_Listed records_:
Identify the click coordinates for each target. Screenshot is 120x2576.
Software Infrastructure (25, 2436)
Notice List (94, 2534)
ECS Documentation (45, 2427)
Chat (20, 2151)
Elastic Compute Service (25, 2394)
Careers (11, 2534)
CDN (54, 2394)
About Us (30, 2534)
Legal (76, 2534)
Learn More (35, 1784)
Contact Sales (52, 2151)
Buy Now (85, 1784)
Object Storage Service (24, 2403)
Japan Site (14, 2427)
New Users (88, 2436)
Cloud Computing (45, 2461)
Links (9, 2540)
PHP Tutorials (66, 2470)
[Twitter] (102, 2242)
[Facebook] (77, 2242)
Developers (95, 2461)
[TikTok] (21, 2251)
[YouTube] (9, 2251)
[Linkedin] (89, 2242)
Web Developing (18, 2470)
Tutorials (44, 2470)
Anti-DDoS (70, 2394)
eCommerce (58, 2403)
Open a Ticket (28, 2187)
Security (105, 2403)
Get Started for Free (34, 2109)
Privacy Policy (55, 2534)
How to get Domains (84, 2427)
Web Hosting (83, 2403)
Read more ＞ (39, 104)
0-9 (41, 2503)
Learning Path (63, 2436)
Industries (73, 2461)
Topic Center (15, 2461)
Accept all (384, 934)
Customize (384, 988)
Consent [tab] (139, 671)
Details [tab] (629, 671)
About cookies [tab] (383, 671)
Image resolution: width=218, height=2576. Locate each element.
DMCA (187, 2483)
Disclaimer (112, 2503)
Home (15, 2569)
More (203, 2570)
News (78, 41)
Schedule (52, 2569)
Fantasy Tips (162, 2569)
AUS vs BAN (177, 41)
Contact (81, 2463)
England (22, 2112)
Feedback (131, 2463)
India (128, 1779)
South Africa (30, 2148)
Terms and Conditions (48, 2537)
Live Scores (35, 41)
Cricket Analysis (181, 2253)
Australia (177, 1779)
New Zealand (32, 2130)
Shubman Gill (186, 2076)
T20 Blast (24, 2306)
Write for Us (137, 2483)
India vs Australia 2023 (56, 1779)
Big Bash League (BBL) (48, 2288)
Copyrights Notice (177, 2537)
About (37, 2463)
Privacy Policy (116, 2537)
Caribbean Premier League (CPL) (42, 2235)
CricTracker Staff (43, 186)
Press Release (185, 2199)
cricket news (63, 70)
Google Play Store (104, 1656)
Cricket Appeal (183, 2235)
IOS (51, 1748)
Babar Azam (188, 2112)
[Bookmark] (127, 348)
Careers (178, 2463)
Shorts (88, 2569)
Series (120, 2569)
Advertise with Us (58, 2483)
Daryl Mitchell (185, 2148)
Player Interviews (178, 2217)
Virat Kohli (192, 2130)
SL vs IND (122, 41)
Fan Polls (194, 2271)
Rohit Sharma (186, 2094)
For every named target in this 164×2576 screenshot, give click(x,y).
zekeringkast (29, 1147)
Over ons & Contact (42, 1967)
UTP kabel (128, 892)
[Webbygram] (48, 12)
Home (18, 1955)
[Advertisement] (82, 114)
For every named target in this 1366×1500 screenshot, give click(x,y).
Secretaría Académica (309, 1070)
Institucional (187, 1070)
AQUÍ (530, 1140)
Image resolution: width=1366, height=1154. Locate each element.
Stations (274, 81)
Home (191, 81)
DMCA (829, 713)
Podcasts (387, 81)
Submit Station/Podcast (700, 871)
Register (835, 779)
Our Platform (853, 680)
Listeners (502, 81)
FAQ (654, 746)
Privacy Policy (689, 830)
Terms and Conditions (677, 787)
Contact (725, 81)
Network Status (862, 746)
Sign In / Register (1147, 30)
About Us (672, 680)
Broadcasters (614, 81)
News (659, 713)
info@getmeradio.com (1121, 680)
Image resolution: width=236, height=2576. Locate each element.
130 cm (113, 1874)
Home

_What is required_:
Each line from the one holding "cricket news (63, 70)" to the end of the entries is to be written out exactly. Skip every line before it.

_Exercise result_:
cricket news (63, 70)
Google Play Store (104, 1656)
Cricket Appeal (183, 2235)
IOS (51, 1748)
Babar Azam (188, 2112)
[Bookmark] (127, 348)
Careers (178, 2463)
Shorts (88, 2569)
Series (120, 2569)
Advertise with Us (58, 2483)
Daryl Mitchell (185, 2148)
Player Interviews (178, 2217)
Virat Kohli (192, 2130)
SL vs IND (122, 41)
Fan Polls (194, 2271)
Rohit Sharma (186, 2094)
For every named target in this 164×2576 screenshot, give click(x,y).
zekeringkast (29, 1147)
Over ons & Contact (42, 1967)
UTP kabel (128, 892)
[Webbygram] (48, 12)
Home (18, 1955)
[Advertisement] (82, 114)
For every named target in this 1366×1500 screenshot, give click(x,y).
Secretaría Académica (309, 1070)
Institucional (187, 1070)
AQUÍ (530, 1140)
Image resolution: width=1366, height=1154. Locate each element.
Stations (274, 81)
Home (191, 81)
DMCA (829, 713)
Podcasts (387, 81)
Submit Station/Podcast (700, 871)
Register (835, 779)
Our Platform (853, 680)
Listeners (502, 81)
FAQ (654, 746)
Privacy Policy (689, 830)
Terms and Conditions (677, 787)
Contact (725, 81)
Network Status (862, 746)
Sign In / Register (1147, 30)
About Us (672, 680)
Broadcasters (614, 81)
News (659, 713)
info@getmeradio.com (1121, 680)
Image resolution: width=236, height=2576. Locate each element.
130 cm (113, 1874)
Home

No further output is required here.